My expertise is in the integration of basic science and clinical research in the context of translational medicine, particularly with regard to the development of Precision Medicine. The focus of my research is disease diagnostics and I have established collaborations with many clinical groups.
I have been developing a number of novel enabling technologies for precision medicine research including Sequential Window All Theoretical fragment ion mass spectrometry (SWATH-MS) for disease characterisation, diagnostics and archiving. This is the underpinning technology in the Stoller Biomarker Discovery Centre. SWATH MS, compared to techniques it will replace, can be compared to single nucleotide polymorphism analysis replacement by whole genome sequencing. Unique to SWATH MS is the rapid generation, in a single measurement, of a complete permanent recording of all the detectable components in a biological sample. Such SWATH MS maps are, due to the novelty of the technique, a technological resource that will harbour undiscovered biomarkers, and hence represent an invaluable resource.
I have developed this technique for the production of SWATH maps from precious biobank serum samples establishing permanent proteomic records that support iterative biomarker discovery and personalized proteome phenotyping. The maps are easily stored in silico, shared and cross compared (a further resource for the wider research community). The integration of quantitative outputs from proteomics into rigorous statistical models for pre-clinical and clinical trial design, clinical prediction and latent endotype models is then possible distinguishing markers associated with specific diseases, pinpointing areas of the map which support the diagnostic outcomes and allowing assessment of proteins and pathways that are affected and how this may relate to genomic or other data.

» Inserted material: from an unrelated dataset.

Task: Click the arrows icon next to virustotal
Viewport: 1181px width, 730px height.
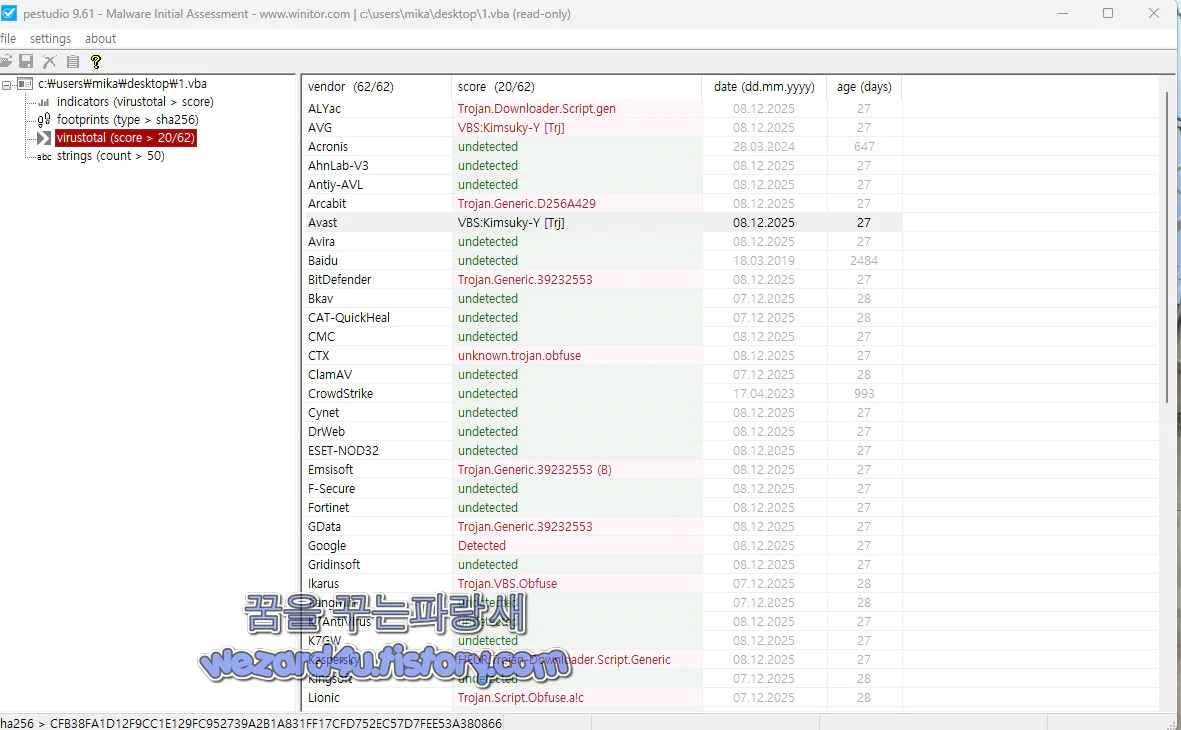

This technique is leading the field and is the future for the application of mass spectrometry to translational/precision medicine.
I am applying my expertise to research directed at improving the quality of life of ovarian cancer patients, through early detection of the disease. Within this context I lead the Manchester PROMISE project (Predicting Risk of Ovarian Malignancies, Improved Screening and Early Detection), a £3.1 million programme funded jointly by the Eve appeal and CRUK. I have built collaborative partnerships that allow me access to The UKCTOCS (United Kingdom Collaborative Trial of Ovarian Cancer Screening), a £26 million MRC and CRUK funded project. This is a biobank, which contains over 500,000 serum samples from 202,000 women from the general population all carefully followed up for over 10 years. The intention is to accelerate the translation of my research into clinical application to deliver improved outcomes for ovarian cancer patients.